150 have been identified mutations in the gene responsible CLCN5 Dent disease type 1. Most mutations result in the synthesis of a nonfunctional protein CLC-5 or inhibit encoding any protein. A loss of CLC-5 alters the regulation of endosomal pH, disrupting the overall function of the proximal tubule cells and prevents reabsorption of proteins and other materials into the bloodstream, resulting in tubular proteinuria. Failure reabsorption of calcium and other nutrients in the bloodstream can cause bone defects, kidney stones and other health problems related disease Dent 1. Ultimately, the abnormal function of the proximal tubule leads to kidney failure most affected individuals.

The OCRL gene encodes an enzyme which is present in cells throughout the body. This enzyme is part of a group enzymes that modify the membrane phospholipid molecules. Specifically enzyme regulates OCRL concentrations phospholipid phosphatidylinositol 4,5-bisphosphate membrane. This enzyme is found in several areas within the cells, concentrating on the trans-Golgi, complex network ordering proteins and other molecules and sends them to their destinations in or outside the cell. The OCRL enzyme is also found in endosomes cell surface to transport the proteins and other molecules to their destinations within the cell. By controlling the concentration of phosphatidylinositol 4,5-bisphosphate, the OCRL enzyme helps regulate the transport of certain substances to and from the cell membrane, and chemical signaling between cells. The enzyme may also participate in the regulation of the actin cytoskeleton, involved in the determination of cell shape and allowing the cells to move.
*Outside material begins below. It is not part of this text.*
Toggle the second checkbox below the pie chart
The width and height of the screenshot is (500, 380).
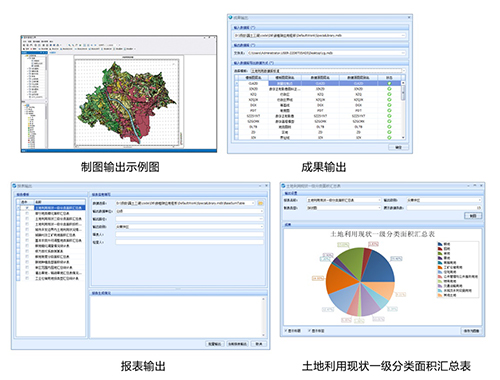pos(310,331)
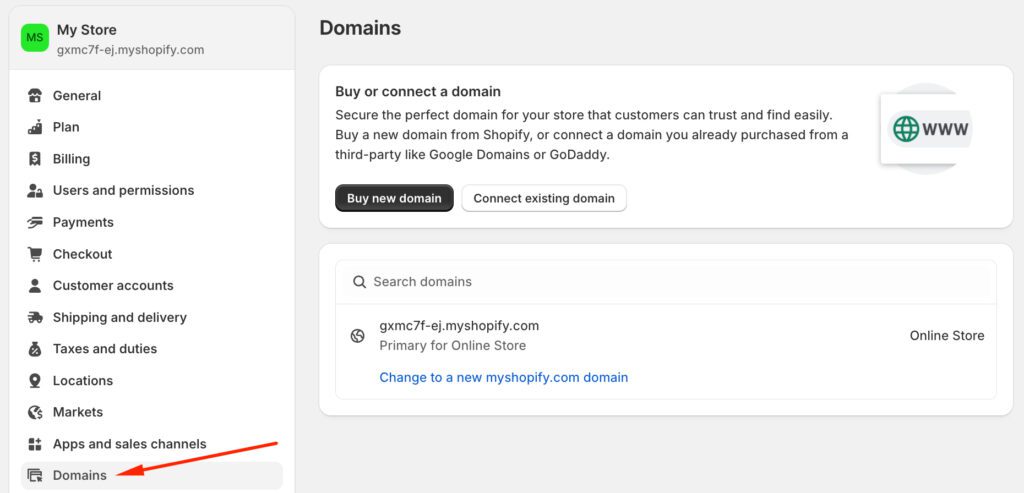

Some research suggests that OCRL enzyme is found in the primary cilia, involved in signaling pathways that transmit information between cells. Studies suggest that OCRL enzyme may play a role in the formation, function and maintenance of cilia.
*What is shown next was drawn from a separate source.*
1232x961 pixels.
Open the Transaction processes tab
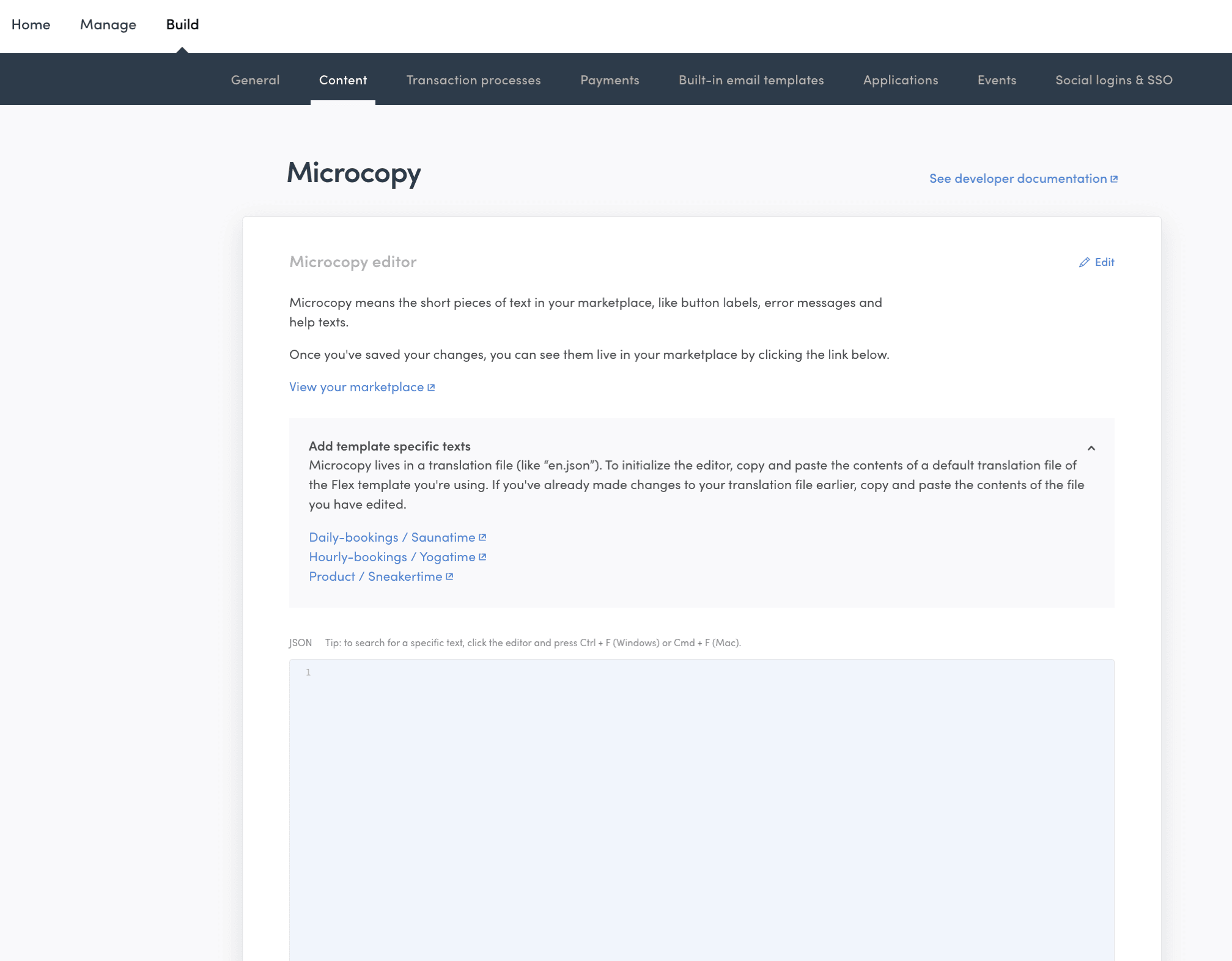coord(473,80)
They have been described at least 20 mutations in the gene responsible OCRL Dent's disease type 2. These genetic alterations reduce or eliminate the function of the enzyme OCRL. These changes alter the transport of certain molecules as well as regulation of the actin cytoskeleton. They can also affect cellular signaling by altering the structure or function of the cilia. Disruption of these important cellular activities are likely to impair kidney function, resulting in proteinuria, kidney stones and ultimately kidney failure. However, it is not clear how the loss of the enzyme OCRL contributes to other signs and symptoms of this condition. OCRL because the enzyme is present throughout the body, it is unclear why Dent disease type 2 primarily affects the kidneys and, to a lesser extent, brain, eyes and other tissues. Other enzymes may be able to compensate for the defective enzyme OCRL in unaffected tissues.
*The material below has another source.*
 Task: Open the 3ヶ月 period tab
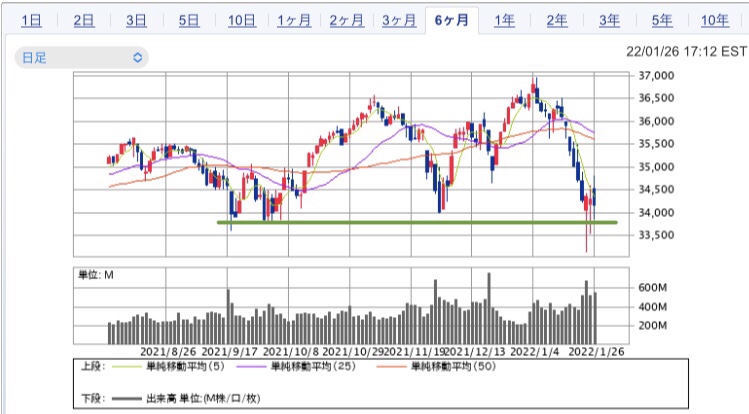click(399, 21)
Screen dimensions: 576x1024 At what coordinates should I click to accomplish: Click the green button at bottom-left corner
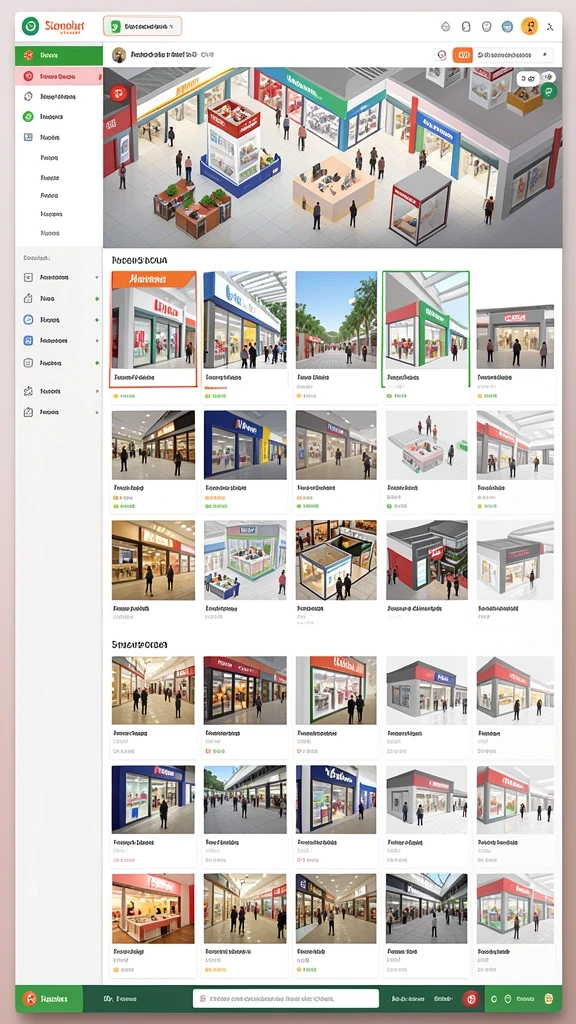point(49,999)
Dent's disease is inherited in a recessive X - linked pattern CLCN5 and OCRL The genes are located on the X chromosome, one of the two sex chromosomes. In males (who have only one X chromosome), an altered gene copy in each cell is sufficient to express the disease. In women (who have two X chromosomes), the mutation should occur in both copies of the gene to express the process. Because it is unlikely that women have two altered copies of this gene, males are affected by X - linked recessive disorders much more frequently than women. A feature of the X - linked inheritance is that fathers can not pass X - linked traits to their sons chromosome. In X - linked recessive inheritance, a woman with a mutated copy of the gene in each cell is called a carrier, because it can transmit the altered gene, but not usually develop signs and / or symptoms of the disease. However, some women who carry a mutation in the gene CLCN5 or OCRL gene have some minor features of Dent's disease, proteinuria and hypercalciuria. Other serious problems are rare in female carriers.

Tests in IVAMI: in IVAMI perform detection of mutations associated with disease Dent, by complete PCR amplification of the exons of CLCN5 and OCRL genes, respectively, and subsequent sequencing.

Samples recommended: EDTA blood collected for separation of blood leukocytes, or impregnated sample card with dried blood (IVAMI may mail the card to deposit the blood sample).